Structures and internal dynamics of ketones studied by microwave spectroscopy and quantum chemistry
- Strukturen und interne Dynamik von Ketonen untersucht mittels Mikrowellenspektroskopie und Quantenchemie
Andresen, Maike; Lüchow, Arne (Thesis advisor); Cuisset, Arnaud (Thesis advisor); Schmitt, Michael (Thesis advisor)

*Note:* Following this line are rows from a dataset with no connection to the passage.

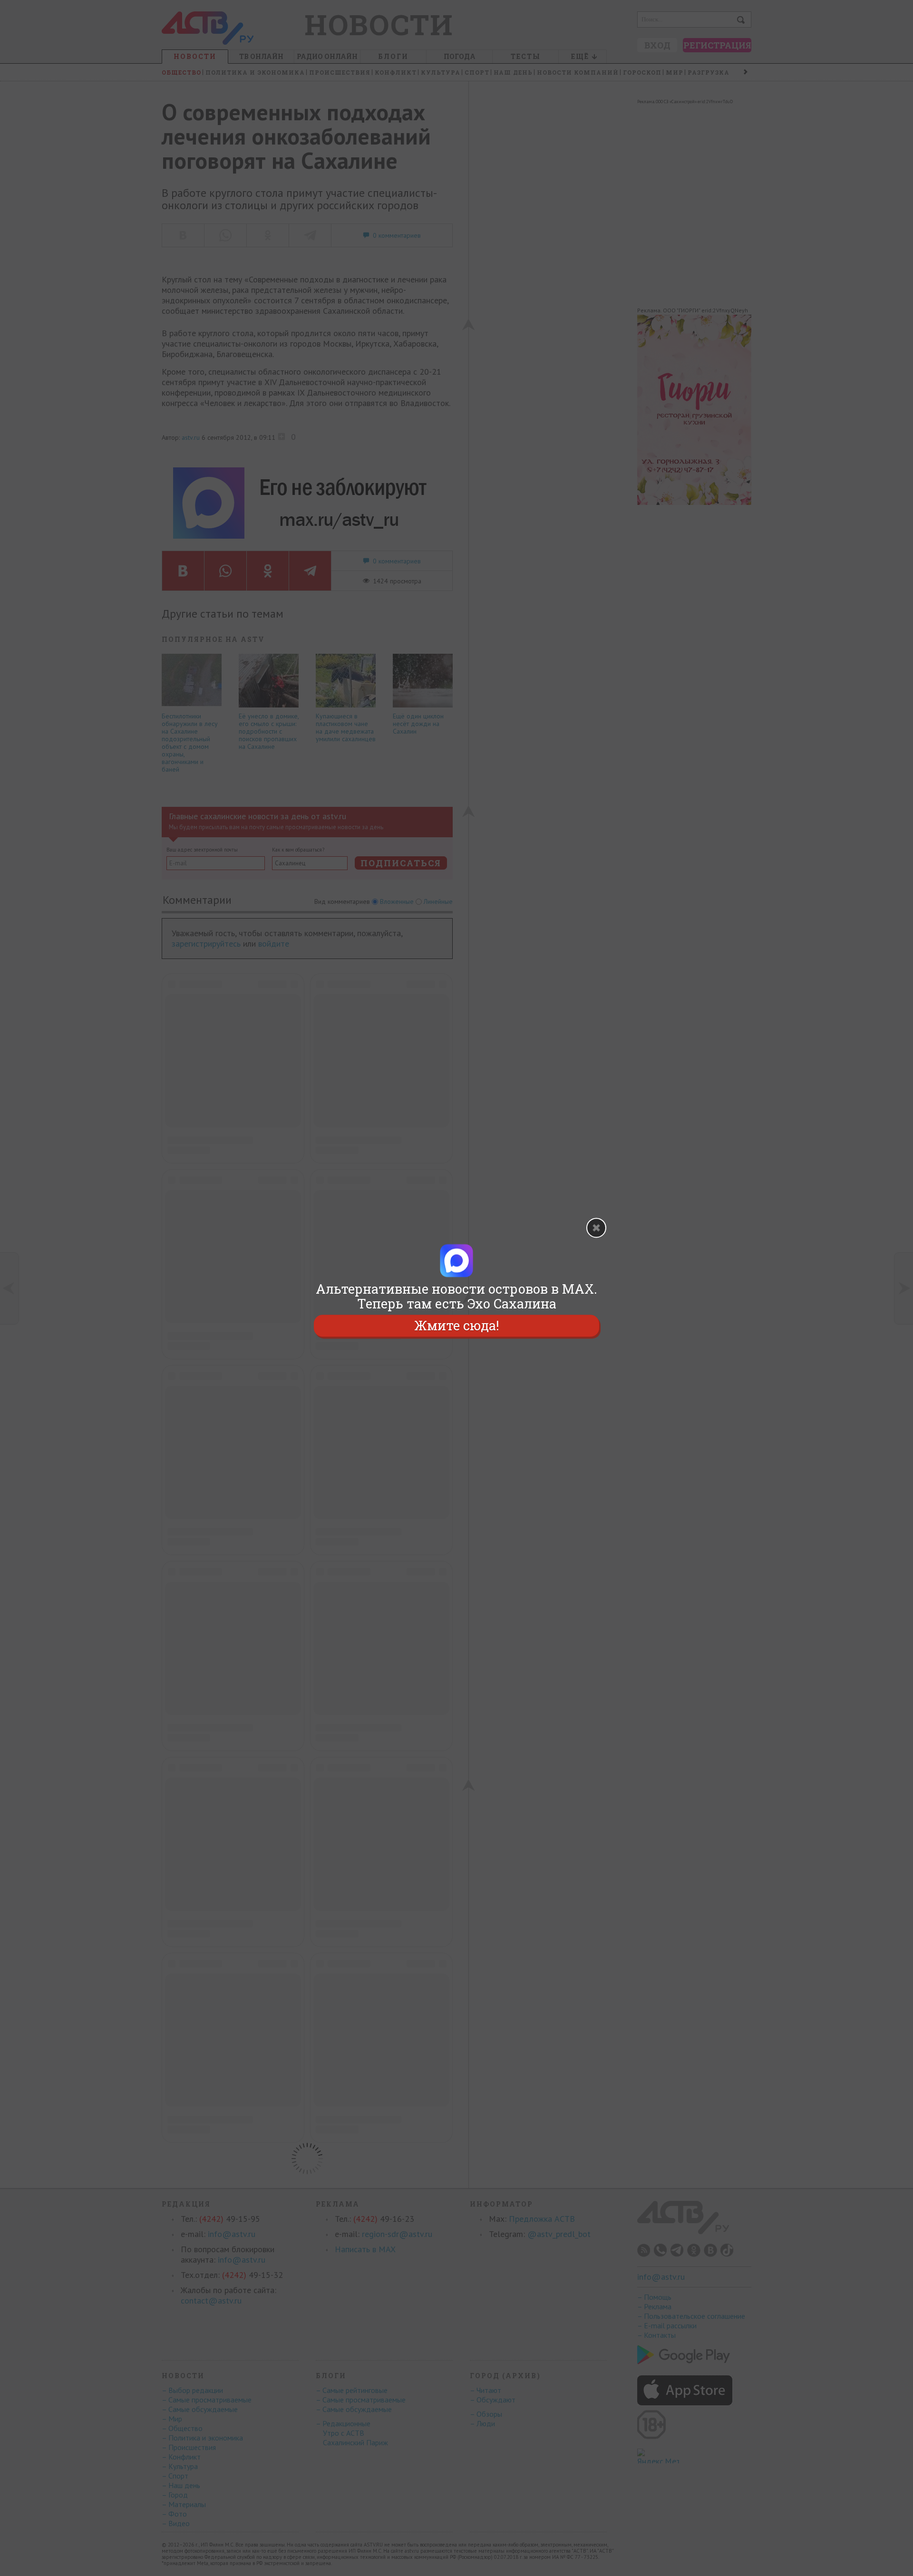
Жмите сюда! (456, 1325)
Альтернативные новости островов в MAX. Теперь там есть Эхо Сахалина (456, 1296)
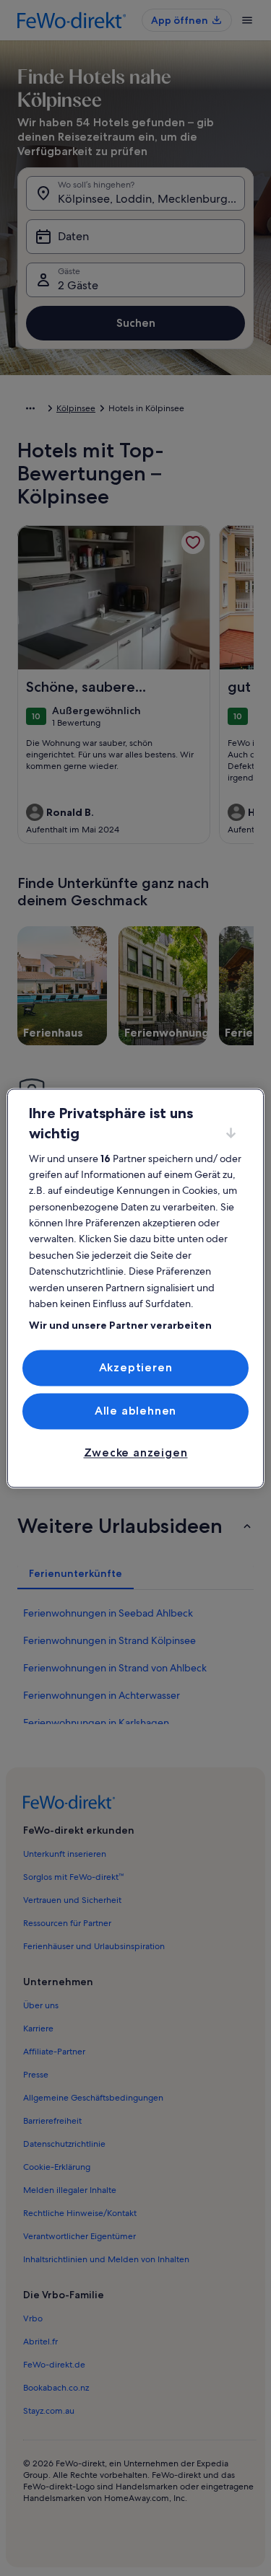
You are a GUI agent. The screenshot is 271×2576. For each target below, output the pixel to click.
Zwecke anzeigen (136, 1453)
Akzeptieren (136, 1367)
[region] (135, 1288)
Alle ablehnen (135, 1410)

Aachen : RWTH Aachen University (2021)
Dissertation / PhD Thesis
Dissertation, RWTH Aachen University, 2021. - Dissertation, Université Paris-Est, 2021
In this dissertation, diverse ketones containing an acetyl methyl group were studied by microwave spectroscopy with the main focus on the effects of internal rotations. As a result a “barrier class system” was introduced, which firmly links the barrier to internal rotation of the acetyl methyl group to the characteristic structure of the molecule. The acetyl methyl barrier thus functions as a “structural detector”. The analysis was supplemented by quantum chemical calculations of molecular parameters. For a series of methyl n-alkyl ketones, including pentan-2-one, hexan-2-one, heptan-2-one and octan-2-one, at least two conformers could be identified in the spectrum of each of these aliphatic ketones: one with C1 and one with Cs symmetry. The barriers to internal rotation of the acetyl methyl group of the C1 conformers were determined to always be about 240 cm−1. In case of the Cs conformers, the barrier heights are found to be approximately 180 cm−1. These conformers are hence members of the “C1” and “Cs class”, respectively. Only for hexan-2-one, a third conformer showing another specific C1 structure and a barrier height of 182 cm−1 was assigned. Furthermore, spectral splittings caused by the internal rotation of the methyl group at the end of the respective alkyl chain were observed. Here, the barriers are about 1000 cm−1 for each conformer. E-3-Penten-2-one and 3-methyl-3-buten-2-one are α,β-unsaturated ketones and members of the “mesomeric class”. They exhibit complicated splitting patterns in the spectrum arising due to the internal rotation of the acetyl methyl group, as well as of the methyl group attached to the propenyl or isopropenyl group, respectively. For E-3-penten-2-one, two conformers were assigned, one with antiperiplanar (ap) and one with synperiplanar (sp) structure. In case of 3-methyl-3-buten-2-one, only the ap conformer could be identified. The acetyl methyl torsional barriers range from 350 cm−1 to 520 cm−1, while they are about 600 cm−1 for the propenyl and isopropenyl methyl groups. In the microwave spectrum of 3-methylbutan-2-one, a branched ketone, additional splittings beside those due to internal rotation were observed. They are probably caused by a tunnelling motion between two enantiomeric versions of the molecule. Therefore, 3-methylbutan-2-one is a member of the “tunnelling class”.